About the work




     Untitled, 1994
SF A4 colour photograph
158 x 105 cm
The picture is a portrait of Billingham's parents in their home. The slightly oblique angle and shaken quality suggest that the picture is a spur-of-the-moment snapshot capturing a tender moment between the parents.

In theory this could be a picture from most people's photo albums – and then again: this is no typical family subject, such as a birthday, a cosy dinner or a holiday snap.
For at the Billingham's the everyday is humdrum and far from fun.

Moreover the picture fails to meet the fundamental demands of family portraits: we cannot really see the parents' faces and the home does not seem to have been prepared for the shoot. Furthermore the photograph is titled Untitled – a clear indicator of modern art.

The picture is part of a series of Billinghams family photographed in their home in the Midlands. Economically or emotionally they are clearly no model family: the apartment is dingy, messy and cluttered with all manner of garish, kitschy knick-knacks.

The series presents us with a way of life we usually only see in TV documentaries. Liz, the obese mother with the floral dresses and the bad teeth, dwarfs Ray, the father, who is frail and drunk most of the time. Ray is an alcoholic and most of the photographs in the series find him drinking home brew from an assortment of containers. Brother Jason, who was removed from the home but is now back, also appears in several photographs.

In this picture Billingham has captured his parents in a rare, tender moment; more often than not they are photographed arguing or raving about in a drunken stupor.

Common to all the photographs is that the subjects never seem to notice the photographer's presence; apparently we are presented with the direct and uncensored reality. Although the family ignore Billingham's presence, we are alerted to the fact that he is photographing: the flash causes red eyes or as in ARKEN's picture an obvious highlight and reflection in the centre of the photograph.

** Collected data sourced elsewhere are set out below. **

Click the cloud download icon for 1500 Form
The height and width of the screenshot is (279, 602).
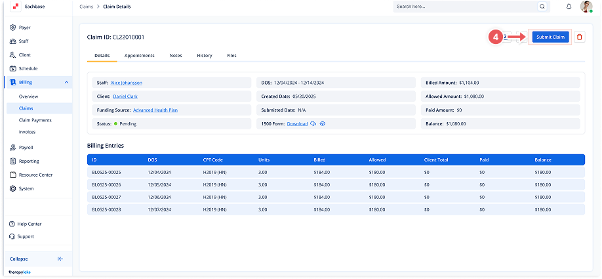313,123
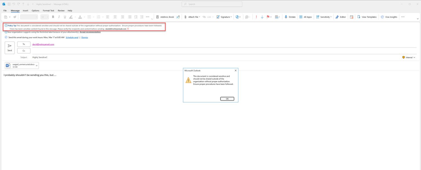Open the font highlight color picker

point(71,17)
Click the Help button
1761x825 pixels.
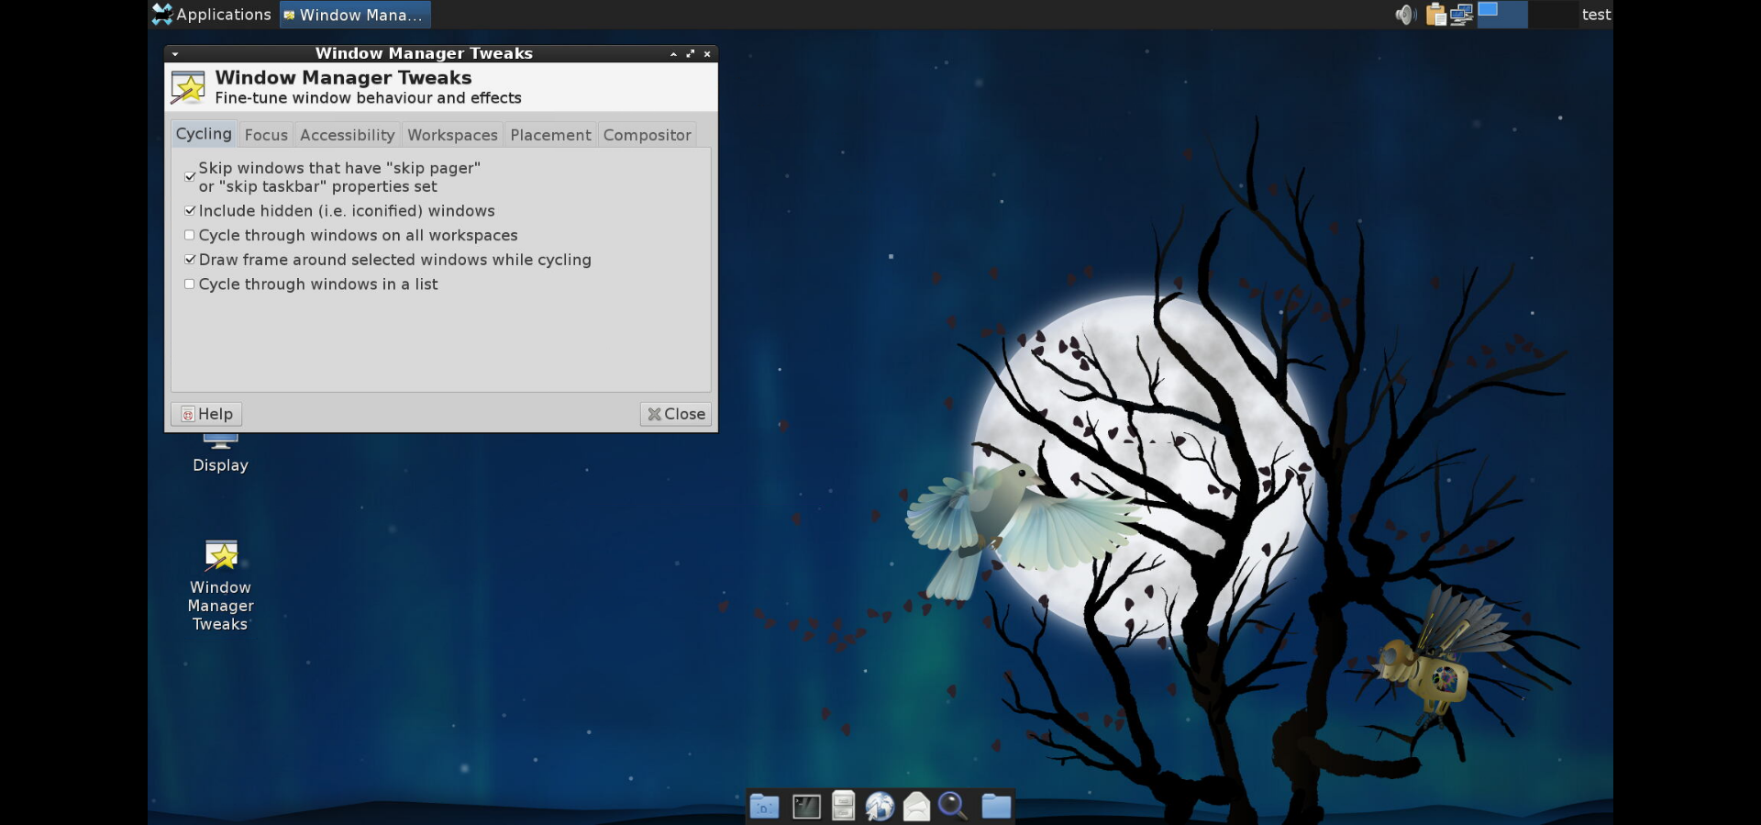[x=207, y=414]
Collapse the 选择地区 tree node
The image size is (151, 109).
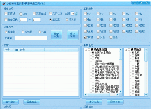[x=126, y=50]
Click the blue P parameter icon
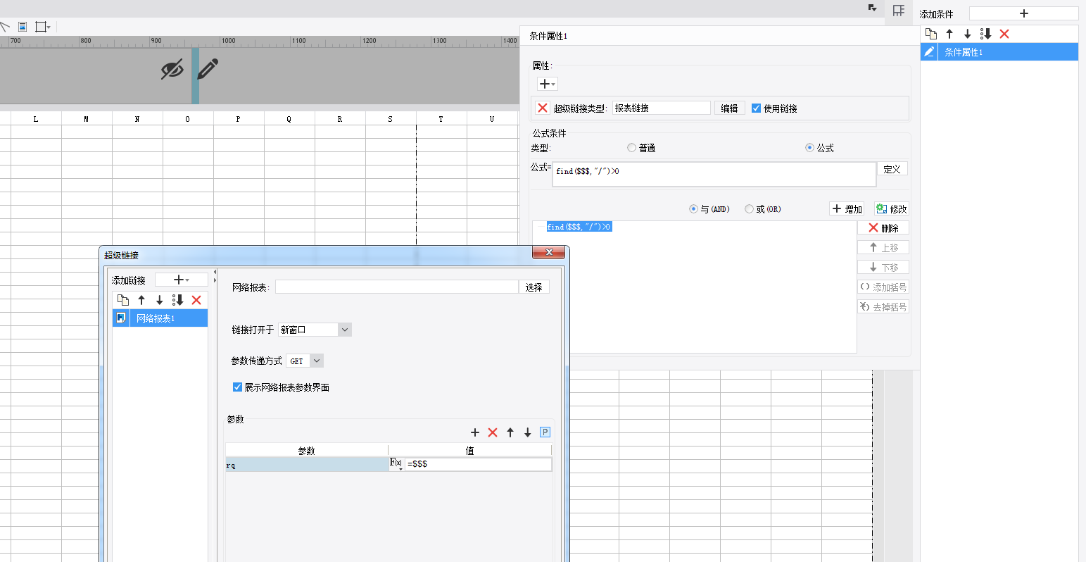1086x562 pixels. coord(545,432)
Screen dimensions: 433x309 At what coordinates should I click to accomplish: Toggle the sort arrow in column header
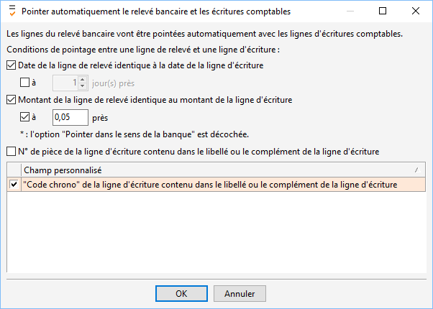pyautogui.click(x=417, y=170)
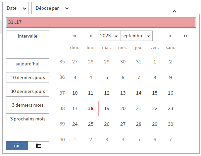Select highlighted day 18 in calendar
201x156 pixels.
[x=91, y=108]
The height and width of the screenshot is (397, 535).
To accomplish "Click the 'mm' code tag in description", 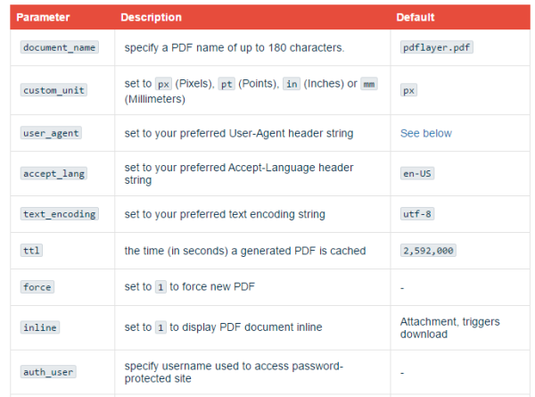I will coord(368,84).
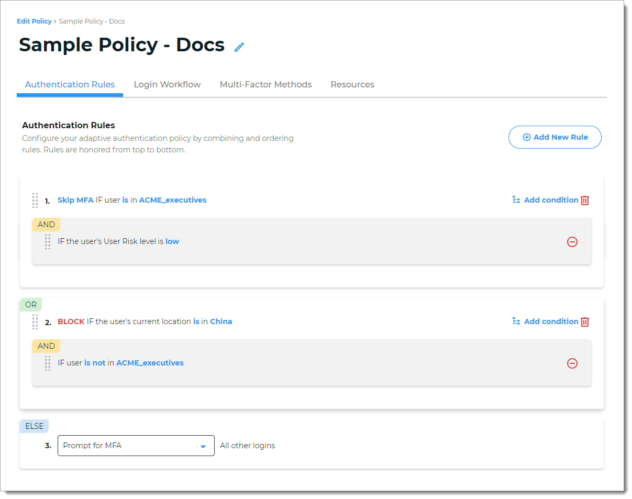Click the plus icon on Add New Rule
The height and width of the screenshot is (499, 632).
coord(527,137)
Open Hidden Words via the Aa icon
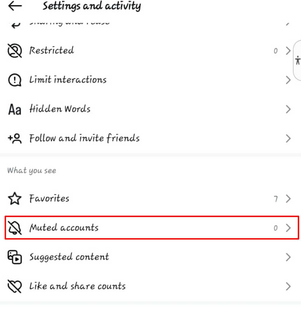301x309 pixels. (15, 109)
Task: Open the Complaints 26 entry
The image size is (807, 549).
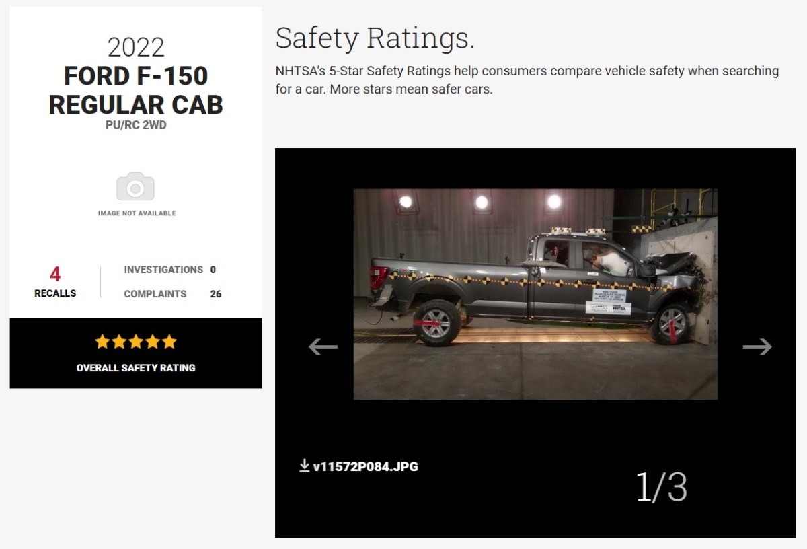Action: 172,294
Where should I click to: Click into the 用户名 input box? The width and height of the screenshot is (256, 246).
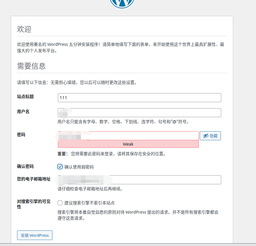139,113
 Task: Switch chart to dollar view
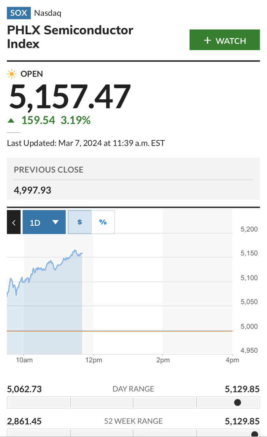point(80,222)
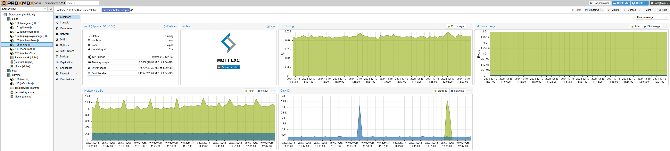Edit tags with the pencil icon
The image size is (670, 151).
click(132, 10)
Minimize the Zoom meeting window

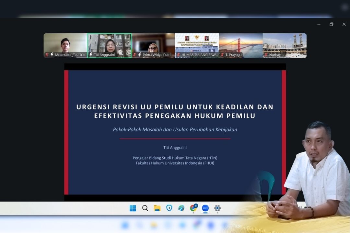319,24
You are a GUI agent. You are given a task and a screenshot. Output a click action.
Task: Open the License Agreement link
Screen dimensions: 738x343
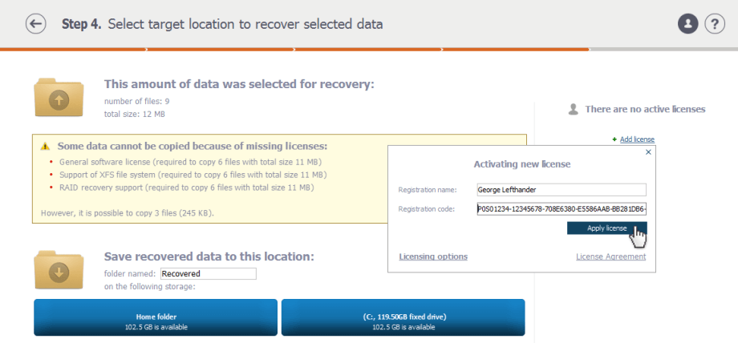click(x=611, y=256)
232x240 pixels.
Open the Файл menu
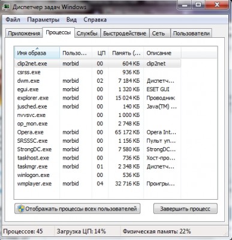point(13,20)
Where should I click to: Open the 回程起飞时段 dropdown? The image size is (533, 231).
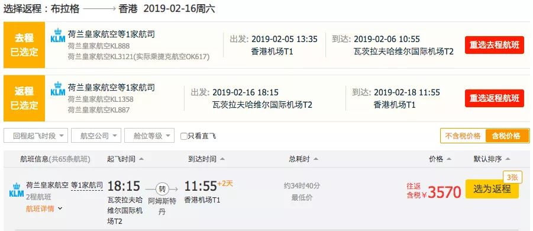pyautogui.click(x=35, y=136)
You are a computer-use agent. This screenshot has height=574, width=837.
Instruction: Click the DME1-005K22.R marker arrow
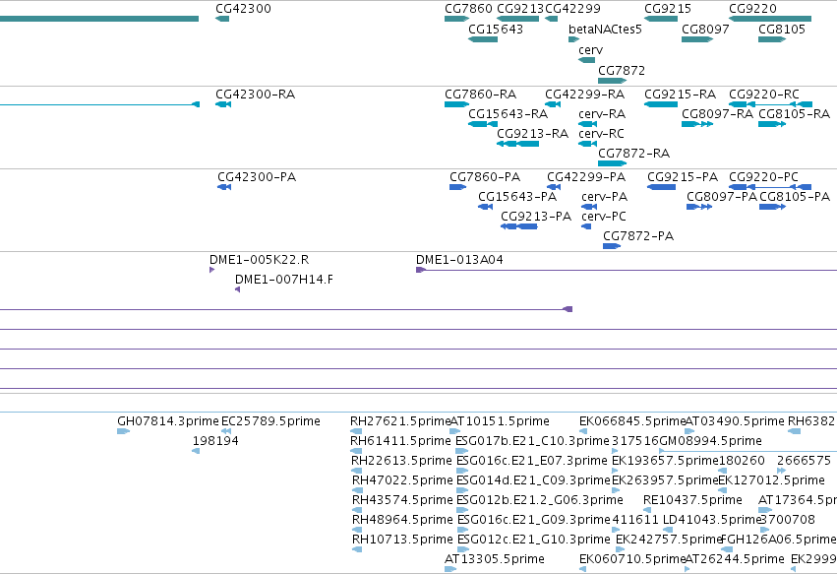pos(211,270)
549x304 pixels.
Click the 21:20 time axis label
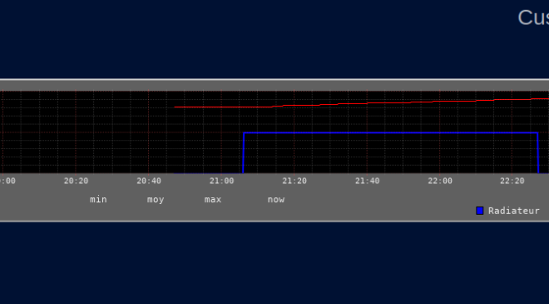point(294,181)
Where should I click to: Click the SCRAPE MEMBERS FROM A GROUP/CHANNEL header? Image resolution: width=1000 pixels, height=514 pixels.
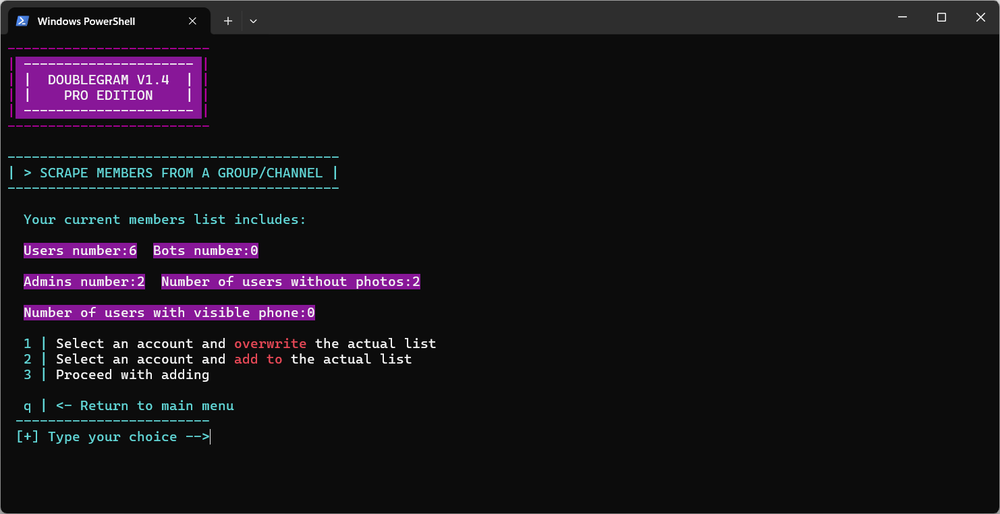(173, 173)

Richard Billingham's art in general
While still an art student at the University of Sunderland Billingham began photographing his unemployed and marginalised family in their Birmingham home in the early 1990s. A native of the Midlands, a part of Great Britain that experienced an economic recession in the 1970s and 1980s, Billingham worked as a sales assistant in a supermarket after finishing his studies but continued taking pictures of his family.

Originally the photographs were meant to serve as sources for paintings but that never came to anything. Billingham used cheap film, long past its sell-by date, and had them developed at a nearby chemist's which resulted in the gaudy and stained appearance.

The subjects ensure the impression of patent authenticity. Billingham has not attempted to gloss over reality, quite the contrary. The traumatic subjects, the marginalised family, enhance the authenticity of the pictures. Furthermore the style and lack of finesse accentuate the strong realism and our impression of witnessing the genuine article, as seen from England's underbelly.

In this manner Billingham's picture resembles documentary photography rather than art photography which is concerned with colours and shapes. Here the subject prevents the aesthetic analysis from becoming the primary approach to the work.

However, closer scrutiny reveals that Billingham is very deliberate about his 'random' angles and compositions; we are presented with a well-thought-out slice of the family's life.

Richard Billingham moves in a zone between the personal documentary, found in family pictures, and ethnographic and social investigations. There is a noteworthy parallel with the 1990s penchant for staged reality, especially as communicated through TV docusoaps, etc.

Billingham also stages his reality but his result mimics the authentic, the real, thus positioning him in an essential trend in 1990s art in which artists are committed to the lived reality and in their expressions seek a form of 'everyday aesthetic'. It is as if art is closer to reality, warts and all, than ever before. Billingham's pictures look like something we could have photographed – almost.